Au Cap, la Première ministre britannique a annoncé une nouvelle enveloppe de 4 milliards de livres (4,4 milliards d’euros) d’investissements dans les économies africaines, ainsi qu’une réunion pour l’investissement en Afrique l’an prochain à Londres. Tout en assurant vouloir devenir le premier investisseur occidental sur ce continent où aucun Premier ministre britannique ne s’était rendu depuis 2013.

Selon la Conférence des Nations unies sur le commerce et le développement (Cnuced), le Royaume-Uni était déjà en 2016 le 2e investisseur étranger sur le continent avec 55 milliards de dollars, derrière les Etats-Unis avec 57 milliards, mais devant la France avec 49 milliards. Mais en termes de commerce, la Chine, qui accueille la semaine prochaine son grand rendez-vous africain annuel, arrive largement en tête. Lors de son dernier passage en Afrique du Sud en juillet dernier, le président Xi Jinping avait annoncé 14 milliards de dollars d’investissements.

De son côté, la chancelière allemande Angela Merkel a entamé, le 29 août 2018, au Sénégal une tournée africaine qui la mènera également au Ghana et au Nigeria. Ceci au moment où Berlin mise sur le développement du continent pour endiguer les flux migratoires et renforcer la lutte contre la menace terroriste.

Merkel, accompagnée d’une dizaine de capitaines d’industrie allemands, a été accueillie sur le tarmac de l’aéroport Blaise Diagne, à une cinquantaine de kilomètres de Dakar, par le président sénégalais Macky Sall.

Au cours d’une conférence de presse conjointe, il a annoncé l’électrification par le solaire de 300 villages sénégalais, grâce à un financement de l’Allemagne dont le montant n’a pas été précisé. Interrogé par la presse, le dirigeant sénégalais a déploré «le lot de morts de migrants africains et appelé à trouver des solutions et des opportunités pour la jeunesse africaine en Afrique même».

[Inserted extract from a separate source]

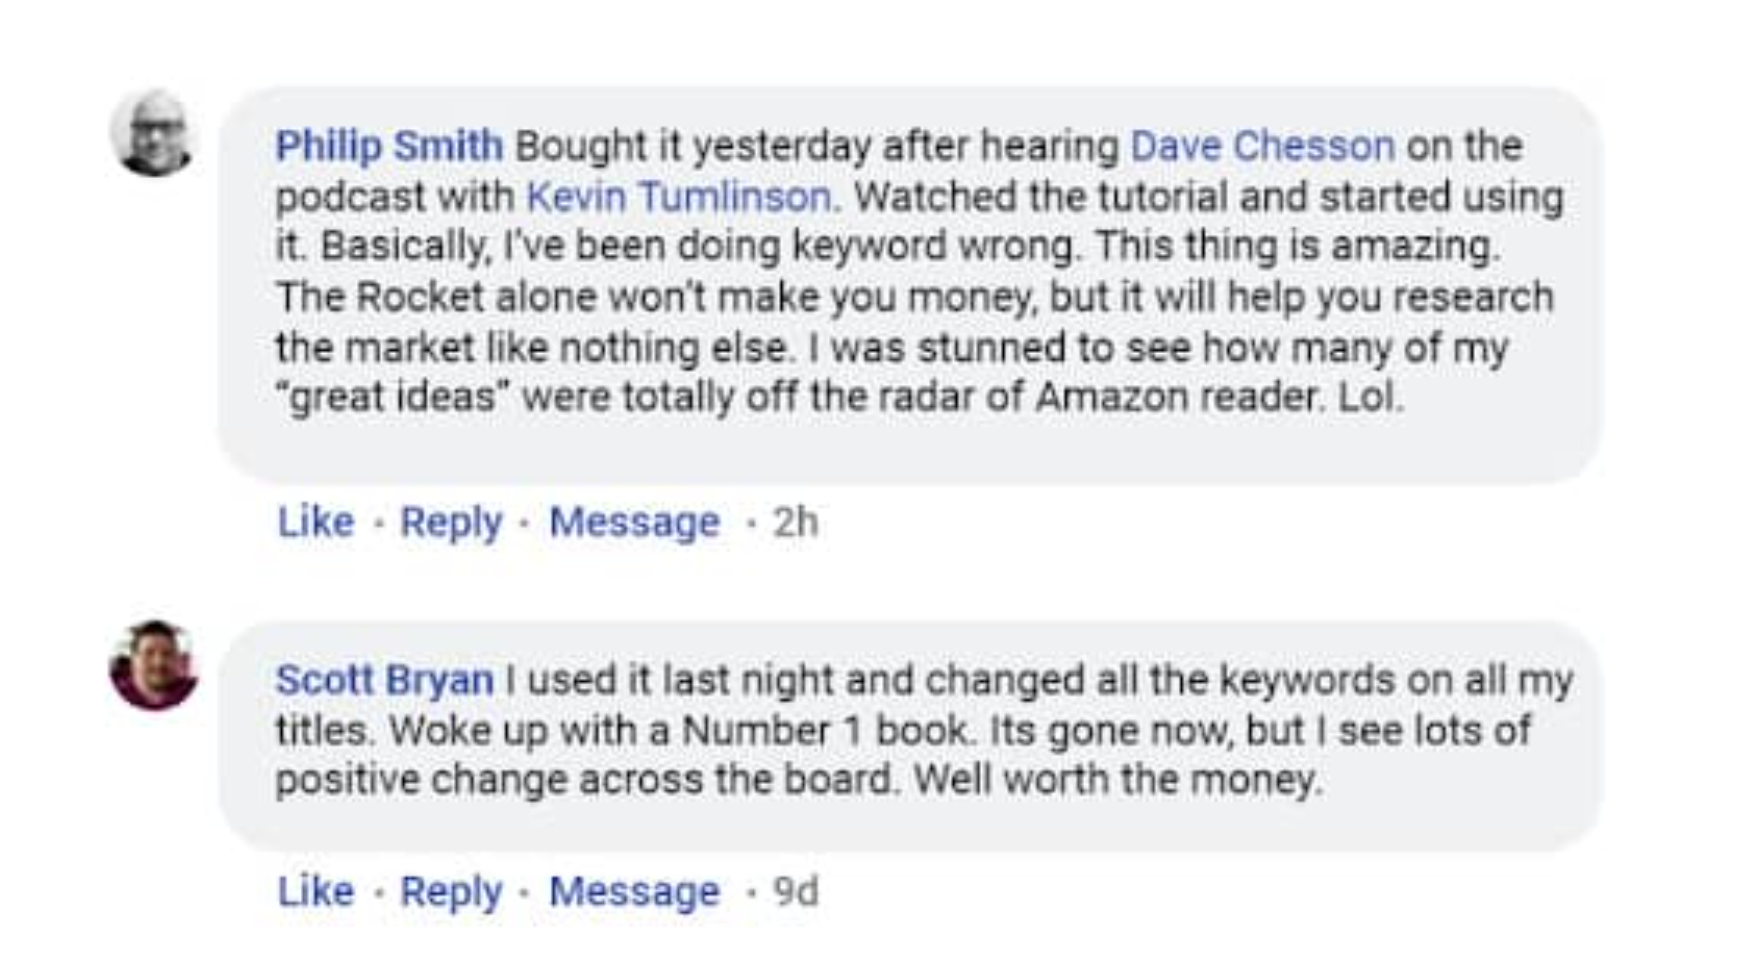
Task: Open the 9d timestamp link
Action: (x=797, y=889)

La chancelière a renforcé ces dernières années le volet africain de sa diplomatie, comptant sur les pays du continent pour ralentir le flux de migrants vers l’Europe. Un sujet extrêmement sensible en Allemagne.

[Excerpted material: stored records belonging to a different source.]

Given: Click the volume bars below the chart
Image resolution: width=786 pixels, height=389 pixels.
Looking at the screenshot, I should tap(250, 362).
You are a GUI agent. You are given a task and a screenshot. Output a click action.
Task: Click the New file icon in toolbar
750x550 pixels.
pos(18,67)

Importantes ressources et population jeune

Pays d’exportation comme la Chine et le Royaume-Uni, l’Allemagne veut également tirer profit du dynamisme croissant de l’Afrique, dont les pays disposent souvent d’importantes ressources en matières premières et d’une population jeune. Le Sénégal connaît une croissance économique de 6 ou 7% depuis plusieurs années, tandis que le Ghana, dont l’économie est également en expansion, est considéré comme un havre de stabilité dans la région. Bien que confronté aux actions terroristes et à la volatilité des prix du pétrole, le Nigeria reste le second partenaire économique de l’Allemagne en Afrique subsaharienne.